Quarante-huit heures après le discours controversé du grand patron d’Air Canada, on se demande ce qui est le pire.

Qu’il se soit entêté à prononcer ce discours uniquement en anglais, devant un public francophone, en sachant fort bien que cela nuirait à la réputation de son entreprise ?

Qu’il se vante de pouvoir vivre au Québec depuis 14 ans sans avoir eu à apprendre le français ?

Ou qu’il ait trouvé le moyen d’être insultant… tout en s’excusant ?

Michael Rousseau tourne le fer dans la plaie en promettant maintenant d’améliorer son français, parce que c’est la « langue d’usage au Québec » alors qu’il s’agit de la langue officielle du Québec, de la langue commune.

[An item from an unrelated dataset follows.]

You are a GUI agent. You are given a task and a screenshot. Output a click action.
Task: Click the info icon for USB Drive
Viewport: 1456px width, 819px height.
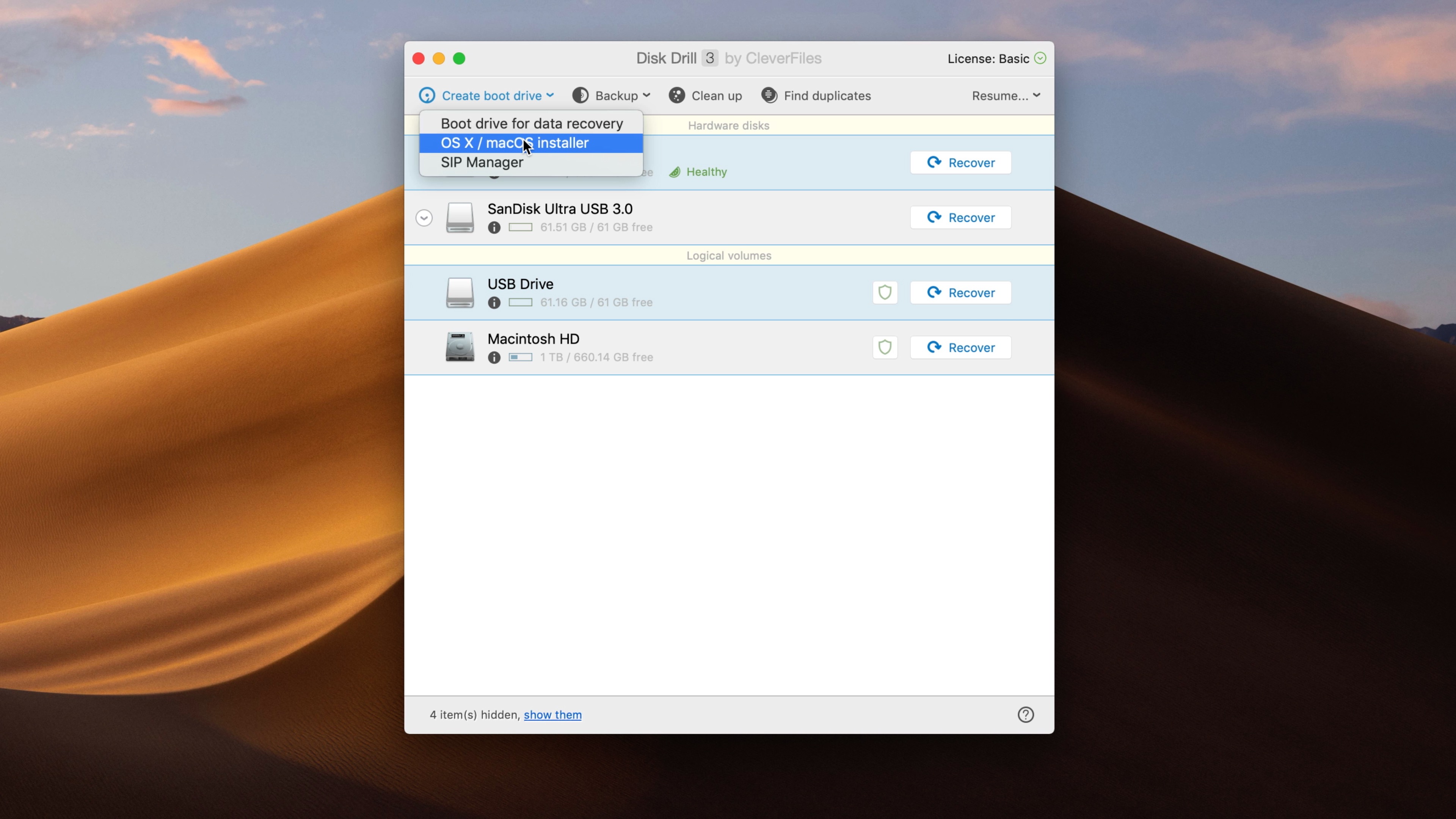coord(494,303)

Mais peut-on s’en surprendre ? Son attitude reflète simplement le comportement déplorable d’Air Canada, qui a été écorché si souvent par le Commissariat aux langues officielles à cause des manquements répétés à son service en français.

C’est particulièrement désolant de la part d’une ancienne société d’État qui devrait montrer l’exemple.

Mais que voulez-vous ? Quand on est un quasi-monopole, on peut tout se permettre. Même prononcer sans aucune gêne un discours en anglais en plein cœur de Montréal.

Mais le pire, ce n’est pas ce discours. Non, c’est le fait que la communauté des affaires a applaudi.

Parmi les 320 personnes qui participaient au déjeuner-causerie, pas un chat ne s’est levé pour dénoncer Michael Rousseau. Personne n’a quitté la salle en guise de protestation. Et dans la foulée de cette controverse, les chefs d’entreprises du Québec n’ont pas cru bon de se lever en bloc, comme les politiciens de tous les partis confondus, pour affirmer leur soutien à la protection du français.

Voilà le signe qu’il y a quelque chose qui cloche, bien au-delà d’Air Canada.

M. Rousseau est loin d’être le seul patron d’entreprise montréalaise à ne pas parler un mot de français. D’autres multinationales, comme Couche-Tard, CGI et SNC-Lavalin, ont un patron unilingue anglophone. La Banque Laurentienne a même nommé une présidente qui travaille de Toronto, même si le siège social est à Montréal.

Or, quand le patron ne parle pas français, tous ceux qui travaillent sous ses ordres sont forcés de s’exprimer dans la langue de Shakespeare, ce qui se reflète dans l’entreprise au complet.

On a beau avoir un comité de francisation, quel employé osera se plaindre quand le grand patron lui-même parle seulement anglais ?

Alors le sujet reste tabou. Jusqu’à ce qu’une tempête médiatique éclate, comme à la Caisse de dépôt et placement du Québec, il y a 10 ans.

Mais cette nouvelle controverse linguistique arrive au pire moment pour la communauté des affaires, qui se plaint des contraintes prévues dans le projet de loi 96, qui donnera plus de muscles à la loi 101.

L’attitude du patron d’Air Canada démontre qu’il y a un problème avec le français dans le monde du travail. Et ce problème, il vient d’en haut. Du manque de leadership des grands patrons.

En matière de parité et de diversité, beaucoup d’efforts ont été faits pour favoriser l’embauche de femmes et de membres de communautés culturelles dans des postes clés. D’accord, les progrès sont trop lents : le nombre de femmes sur des C.A. est passé de 11 % en 2015 à 22 % aujourd’hui. Mais au moins, on les mesure, on y accorde une importance. Ça fait partie intégrante de la saine gouvernance.

Il devrait en être de même pour le français.

Le message doit venir d’en haut. Les patrons doivent s’investir de la mission de faire rayonner la langue. C’est la meilleure façon d’éviter les crises qui nuisent à leur réputation. Et le meilleur moyen d’éviter qu’on leur impose des règles dont ils ne veulent pas.

On dit que la meilleure défense, c’est l’attaque. Alors, que les présidents d’entreprises passent à l’action. Qu’ils se lèvent et promeuvent le français.